Bu yanlışa girildiği taktirde örneğin konusunda uzman olan bir doktoru ücreti ödeyerek ya da belli hastalıklarda mecburiyetten tercih etme hakkınız vardır. Uzmana muayene olabilirsiniz. Peki veli ben uzman öğretmen isterim derse ne yapacaksınız?

Ayrıca Uzmanlık kavramı MEB tarafından düzenlenen bir sınav ile birkaç kriterin bir araya gelmesi sonucu gerçekleşebilecek bir durum olmadığını akademisyen kökene sahip sayın bakanımız da kabul edecektir.

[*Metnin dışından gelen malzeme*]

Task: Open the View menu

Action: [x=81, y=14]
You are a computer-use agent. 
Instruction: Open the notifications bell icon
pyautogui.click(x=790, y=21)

Bakınız diğer alanlarda uzmanlık nedir?

Örneğin Türk Dil Kurumunun Güncel Sözlüğünde;
uzman
sf. 1. Belli bir işte, belli bir konuda bilgi, görüş ve becerisi çok olan (kimse), mütehassıs, kompetan 2. is. Belli bir bilim dalında lisansüstü öğrenim derecesine sahip kimse, spesiyalist. 3. is. Bilirkişi.
Belli bir işte, belli bir konuda bilgi, görüş ve becerisi çok olan kimse.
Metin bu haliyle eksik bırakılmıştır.